How to deliver a website to the customer VM (real server) with a trial period?

Question

I have a website that was writing using .net stack technologies. It is accessible via the internet. Some of my potential (Enterprise) customers want me to install the whole website on their own VM and we dealt with them that the website will live on their VM the only one month (it is enough time to test its functionality). They want to install the website locally because it is working with processing specific files that customers don't want to upload via the internet. My worries are to protect a few years of development from steal and reproducing. If the potential customers become to be Enterprise then we'll sign a EULA license and I'll remove licensing from the website at all on their server.

The first thing I decided to do is to protect the source code by applying obfuscation. The second thing is to modify the website to work somehow with a license file (probably customer VM will be offline without access to the internet). The main restrictions of license are: It is not allowed to move the website to the other VMs (need somehow to bind it to machine ID). It should stop responding to all incoming requests after the trial period (it could be any period), maybe just respond with a specific HttpStatusCode, like Service Unavailable.

I'm a skilled programmer but I didn't do such things before and I can implement my own license option. But I want to be sure about security and performance.

Could anyone provide the best practices they faced to implement what I need? Thanks.

Answer 1

In order for your code to be useful, it needs to be executed.
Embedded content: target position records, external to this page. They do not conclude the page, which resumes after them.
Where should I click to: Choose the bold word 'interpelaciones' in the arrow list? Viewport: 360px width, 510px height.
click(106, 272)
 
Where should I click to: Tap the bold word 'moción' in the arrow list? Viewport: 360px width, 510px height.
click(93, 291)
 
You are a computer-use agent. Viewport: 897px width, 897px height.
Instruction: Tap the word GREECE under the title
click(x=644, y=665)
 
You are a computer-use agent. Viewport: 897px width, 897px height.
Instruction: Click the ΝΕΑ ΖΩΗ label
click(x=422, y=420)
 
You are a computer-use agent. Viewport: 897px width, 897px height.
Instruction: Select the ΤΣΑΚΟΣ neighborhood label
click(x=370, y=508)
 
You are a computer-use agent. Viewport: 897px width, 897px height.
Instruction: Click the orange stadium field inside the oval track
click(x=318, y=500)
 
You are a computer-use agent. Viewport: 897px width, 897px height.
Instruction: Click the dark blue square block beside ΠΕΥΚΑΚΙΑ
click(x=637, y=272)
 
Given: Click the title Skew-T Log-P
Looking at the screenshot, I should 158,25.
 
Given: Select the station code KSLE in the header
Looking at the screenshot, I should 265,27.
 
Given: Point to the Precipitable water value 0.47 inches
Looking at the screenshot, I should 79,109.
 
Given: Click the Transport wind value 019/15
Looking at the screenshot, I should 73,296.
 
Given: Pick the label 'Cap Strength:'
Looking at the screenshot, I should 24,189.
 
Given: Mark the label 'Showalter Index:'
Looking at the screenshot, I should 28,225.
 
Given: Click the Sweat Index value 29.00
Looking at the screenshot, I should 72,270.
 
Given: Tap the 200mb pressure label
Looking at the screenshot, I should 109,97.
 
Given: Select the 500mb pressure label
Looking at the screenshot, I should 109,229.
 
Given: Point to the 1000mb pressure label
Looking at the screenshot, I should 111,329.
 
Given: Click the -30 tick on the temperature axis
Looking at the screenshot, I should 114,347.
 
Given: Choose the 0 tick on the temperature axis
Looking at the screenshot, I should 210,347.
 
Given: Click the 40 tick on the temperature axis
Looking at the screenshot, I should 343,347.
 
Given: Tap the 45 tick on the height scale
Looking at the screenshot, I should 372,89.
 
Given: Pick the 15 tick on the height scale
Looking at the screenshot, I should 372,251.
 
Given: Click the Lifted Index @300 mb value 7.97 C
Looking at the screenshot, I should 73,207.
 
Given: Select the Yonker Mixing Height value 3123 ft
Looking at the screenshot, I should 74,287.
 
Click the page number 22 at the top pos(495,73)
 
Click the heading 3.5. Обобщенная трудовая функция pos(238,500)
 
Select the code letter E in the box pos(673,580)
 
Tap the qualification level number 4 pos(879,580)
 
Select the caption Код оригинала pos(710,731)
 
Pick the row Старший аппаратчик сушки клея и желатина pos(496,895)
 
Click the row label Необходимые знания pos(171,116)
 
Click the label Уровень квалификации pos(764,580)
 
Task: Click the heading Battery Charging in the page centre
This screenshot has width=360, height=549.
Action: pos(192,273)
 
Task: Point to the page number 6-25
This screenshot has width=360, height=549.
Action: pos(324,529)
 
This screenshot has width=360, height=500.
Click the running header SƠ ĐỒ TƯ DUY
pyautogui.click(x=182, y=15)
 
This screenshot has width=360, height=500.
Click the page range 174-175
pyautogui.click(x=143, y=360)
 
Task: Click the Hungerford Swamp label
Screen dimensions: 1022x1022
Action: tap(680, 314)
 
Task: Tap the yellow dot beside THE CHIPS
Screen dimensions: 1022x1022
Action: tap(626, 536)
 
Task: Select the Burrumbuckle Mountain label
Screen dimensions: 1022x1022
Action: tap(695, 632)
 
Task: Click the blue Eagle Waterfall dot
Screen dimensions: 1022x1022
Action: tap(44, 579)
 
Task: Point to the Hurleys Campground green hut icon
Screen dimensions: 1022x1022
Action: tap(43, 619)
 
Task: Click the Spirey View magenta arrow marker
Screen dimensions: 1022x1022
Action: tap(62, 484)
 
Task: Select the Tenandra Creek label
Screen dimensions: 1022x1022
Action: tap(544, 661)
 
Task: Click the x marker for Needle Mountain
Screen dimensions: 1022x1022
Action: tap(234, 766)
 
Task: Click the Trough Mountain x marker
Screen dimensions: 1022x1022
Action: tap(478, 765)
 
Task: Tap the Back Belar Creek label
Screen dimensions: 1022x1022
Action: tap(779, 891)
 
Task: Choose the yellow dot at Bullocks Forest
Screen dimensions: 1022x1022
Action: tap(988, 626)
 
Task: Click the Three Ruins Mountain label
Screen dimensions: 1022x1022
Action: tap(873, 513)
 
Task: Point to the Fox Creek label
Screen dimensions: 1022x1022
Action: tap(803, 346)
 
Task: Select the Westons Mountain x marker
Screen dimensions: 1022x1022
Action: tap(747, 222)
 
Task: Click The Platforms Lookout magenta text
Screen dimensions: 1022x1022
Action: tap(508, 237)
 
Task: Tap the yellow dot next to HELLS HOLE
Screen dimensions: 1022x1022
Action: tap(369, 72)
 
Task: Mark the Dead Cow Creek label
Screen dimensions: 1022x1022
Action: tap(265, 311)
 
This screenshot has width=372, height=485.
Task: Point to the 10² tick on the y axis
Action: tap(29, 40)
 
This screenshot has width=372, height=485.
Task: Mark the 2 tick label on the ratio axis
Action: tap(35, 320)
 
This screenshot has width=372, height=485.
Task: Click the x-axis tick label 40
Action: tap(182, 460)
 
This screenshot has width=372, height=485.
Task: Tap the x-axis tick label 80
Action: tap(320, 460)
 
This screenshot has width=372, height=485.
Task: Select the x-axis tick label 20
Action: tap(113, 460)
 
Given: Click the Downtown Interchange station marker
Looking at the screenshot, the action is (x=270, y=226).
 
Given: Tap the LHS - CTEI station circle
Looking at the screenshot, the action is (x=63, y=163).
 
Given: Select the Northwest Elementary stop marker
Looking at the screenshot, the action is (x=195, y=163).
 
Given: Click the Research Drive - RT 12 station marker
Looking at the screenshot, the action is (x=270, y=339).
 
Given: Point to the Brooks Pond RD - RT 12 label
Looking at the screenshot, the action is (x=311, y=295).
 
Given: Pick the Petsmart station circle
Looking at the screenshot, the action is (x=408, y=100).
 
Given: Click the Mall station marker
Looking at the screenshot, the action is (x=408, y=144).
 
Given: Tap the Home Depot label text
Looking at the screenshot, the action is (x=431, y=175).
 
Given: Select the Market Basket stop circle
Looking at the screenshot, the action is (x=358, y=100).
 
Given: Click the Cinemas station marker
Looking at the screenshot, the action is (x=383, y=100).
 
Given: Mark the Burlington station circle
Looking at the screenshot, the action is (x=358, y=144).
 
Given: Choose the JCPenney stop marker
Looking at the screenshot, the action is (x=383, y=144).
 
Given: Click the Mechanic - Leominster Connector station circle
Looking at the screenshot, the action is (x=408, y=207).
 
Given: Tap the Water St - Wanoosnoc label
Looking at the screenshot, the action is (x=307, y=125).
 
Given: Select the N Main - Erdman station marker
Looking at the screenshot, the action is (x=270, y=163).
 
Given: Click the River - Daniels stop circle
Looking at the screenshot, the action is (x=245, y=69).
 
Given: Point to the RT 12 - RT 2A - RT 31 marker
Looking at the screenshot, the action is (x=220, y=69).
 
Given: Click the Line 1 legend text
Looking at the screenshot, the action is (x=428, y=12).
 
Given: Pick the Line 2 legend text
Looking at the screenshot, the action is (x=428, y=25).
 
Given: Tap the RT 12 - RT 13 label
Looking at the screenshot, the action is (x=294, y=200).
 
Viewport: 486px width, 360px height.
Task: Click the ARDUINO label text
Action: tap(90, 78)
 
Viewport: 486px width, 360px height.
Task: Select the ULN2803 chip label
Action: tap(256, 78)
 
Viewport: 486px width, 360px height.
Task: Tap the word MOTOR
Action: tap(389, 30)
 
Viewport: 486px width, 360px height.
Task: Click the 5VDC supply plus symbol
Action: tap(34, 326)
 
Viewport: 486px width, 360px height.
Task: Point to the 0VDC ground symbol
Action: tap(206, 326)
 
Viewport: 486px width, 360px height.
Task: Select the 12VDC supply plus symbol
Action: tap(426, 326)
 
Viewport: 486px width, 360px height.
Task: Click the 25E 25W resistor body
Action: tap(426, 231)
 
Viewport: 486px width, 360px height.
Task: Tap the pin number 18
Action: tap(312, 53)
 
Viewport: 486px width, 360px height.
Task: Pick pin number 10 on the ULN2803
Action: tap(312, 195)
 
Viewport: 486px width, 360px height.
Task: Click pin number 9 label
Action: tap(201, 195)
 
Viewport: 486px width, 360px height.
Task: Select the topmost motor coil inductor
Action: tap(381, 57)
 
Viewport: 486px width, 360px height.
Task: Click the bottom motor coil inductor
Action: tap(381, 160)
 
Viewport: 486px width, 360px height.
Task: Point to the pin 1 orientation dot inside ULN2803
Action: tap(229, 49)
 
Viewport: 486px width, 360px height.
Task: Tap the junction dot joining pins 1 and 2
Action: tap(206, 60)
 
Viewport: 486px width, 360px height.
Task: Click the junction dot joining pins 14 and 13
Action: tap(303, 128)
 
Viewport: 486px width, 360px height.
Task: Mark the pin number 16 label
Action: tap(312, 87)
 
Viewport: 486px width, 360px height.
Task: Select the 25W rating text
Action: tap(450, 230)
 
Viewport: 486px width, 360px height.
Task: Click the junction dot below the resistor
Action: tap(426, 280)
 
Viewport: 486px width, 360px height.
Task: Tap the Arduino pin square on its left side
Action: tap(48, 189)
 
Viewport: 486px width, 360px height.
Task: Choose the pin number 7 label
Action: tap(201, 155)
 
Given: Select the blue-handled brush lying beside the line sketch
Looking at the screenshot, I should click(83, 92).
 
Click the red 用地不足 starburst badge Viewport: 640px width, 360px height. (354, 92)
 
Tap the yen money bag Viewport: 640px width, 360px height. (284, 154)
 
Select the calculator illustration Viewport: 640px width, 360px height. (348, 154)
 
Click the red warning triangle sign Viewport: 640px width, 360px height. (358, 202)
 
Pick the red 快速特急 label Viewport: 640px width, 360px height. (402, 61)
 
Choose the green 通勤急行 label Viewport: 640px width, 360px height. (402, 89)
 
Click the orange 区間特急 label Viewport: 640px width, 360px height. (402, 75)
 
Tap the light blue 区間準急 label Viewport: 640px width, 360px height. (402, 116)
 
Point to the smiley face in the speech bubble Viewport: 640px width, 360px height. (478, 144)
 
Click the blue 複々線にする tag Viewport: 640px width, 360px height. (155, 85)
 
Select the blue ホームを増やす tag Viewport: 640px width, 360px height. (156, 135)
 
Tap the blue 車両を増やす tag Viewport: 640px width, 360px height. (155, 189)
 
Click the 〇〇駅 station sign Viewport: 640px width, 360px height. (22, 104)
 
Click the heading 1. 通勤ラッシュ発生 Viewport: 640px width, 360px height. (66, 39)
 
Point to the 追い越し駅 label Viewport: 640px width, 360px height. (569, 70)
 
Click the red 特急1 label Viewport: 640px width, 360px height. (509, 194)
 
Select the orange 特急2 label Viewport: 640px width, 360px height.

In order to be executed, it needs to be understood by the CPU.

CPU's are much stupider than humans, therefore, if it can be understood by the CPU, it can be understood (read: reverse engineered) by a human.

If you don't want people to access your code, there are two possibilities:

1. Don't give them your code. (The "Google Model".) Host the application in your own server on your own premises and only offer access over a narrow, well-defined API.

2. Give them a black box. (The "XBox model".) Design and build your own computer with your own CPU, firmware, motherboard, hardware, Operating System, boot loader, drivers, etc. that is locked down and protected from reverse engineering and tampering. Only deliver your application pre-installed on such a box.

   Note that this is harder than it looks. E.g. gaming console manufacturers employ some of the most brilliant security specialists and cryptographers in the world, and yet, their consoles get invariably broken.

There is, however, a much simpler solution!

What you are describing in your question is a crime. So, if don't do business with criminals, you will be fine. Just make sure you have an open, fair, close relationship with your customers, and you offer them something of value.

If you are an open, fair, and reliable partner who offers high-quality services, then people who steal your software will lose all of that. Make sure that you are someone whom people don't want to lose as a partner.

Many, many years ago (maybe 15 years), I read a blog post by Chris Randall, co-founder and co-owner of Audio Damage, Inc. where he explains why their company, which is operating in a market where copy protection is the norm, does not, has never, and will never employ copy protection, why they offer a free trial period, and why they offer a no questions asked full refund policy even though they know that this means you can just buy their products, then get your money back, and keep using them forever.

Unfortunately, that article seems to have vanished from the WWW, but I just checked, and Audio Damage Inc. is still going strong, still uses no copy protection, and still offers free refunds. So, clearly, that strategy has not hurt them. The reasoning given in that blog post was similar to what I described above, with some added reasoning: developing copy protection takes time and resources, and any second spent developing copy protection is time you don't spend on making your product better or fixing bugs. Also, someone needs to pay for the time and resources spent on the copy protection, and since the people stealing your software are not paying for it, that means that your honest customers are the ones paying for the copy protection. And lastly, copy protection adds complexity, and thus a potential for bugs. The only people that get hurt by those bugs are your honest customers.